# Young guy with a recently adopted Tabby.



## SlimKlim (Aug 15, 2011)

Hey Guys,

I'm a recent college grad that recently adopted a 5 year old spayed female ASH tabby named Bean. 

http://i.imgur.com/NLOZL.jpg

I've had pets ever since I was born. My first dog was a whippet named Newton that I got when I was 3, and spent most of my childhood with. We had an average of 3 dogs and 3-4 cats my whole life. When I left for school we had two boxers named Barkley and Demi (Demi was/is mine). And a pudgy tuxedo named Socks (also mine, got her when I was 8, best cat ever), another outdoorsy tuxedo named Chessey, and a socially challenged white cat named Abby. 

Socks is the reason I wanted to get my own cat. I knew that moving her from my parents at 13 years of age would be a very traumatic experience, and she lives a good life at my parents. So I figured I'd take in a cat that needed a home. Socks has been around for what feels like most of my life and she's quite a special animal. She can open cabinets, comes very close to turning on the faucet (which she loves to drink from), she's incredibly affectionate and has a 6th sense and knows you're sick before you do, and then will spend the whole week with you until she's mothered you back to good health.

_Collected material_.
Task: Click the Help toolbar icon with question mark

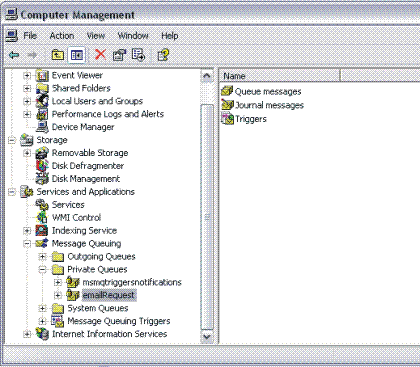Action: click(x=163, y=55)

_Your assignment_.
Answer these from the forum post about the adopted tabby:
(a) How old is Bean?
(b) What was the name and breed of the poster's first dog?
(c) How old was Socks when the poster decided not to move her from the parents' home?

_Completed exercise_.
(a) 5 years old.
(b) Newton, a whippet.
(c) 13 years old.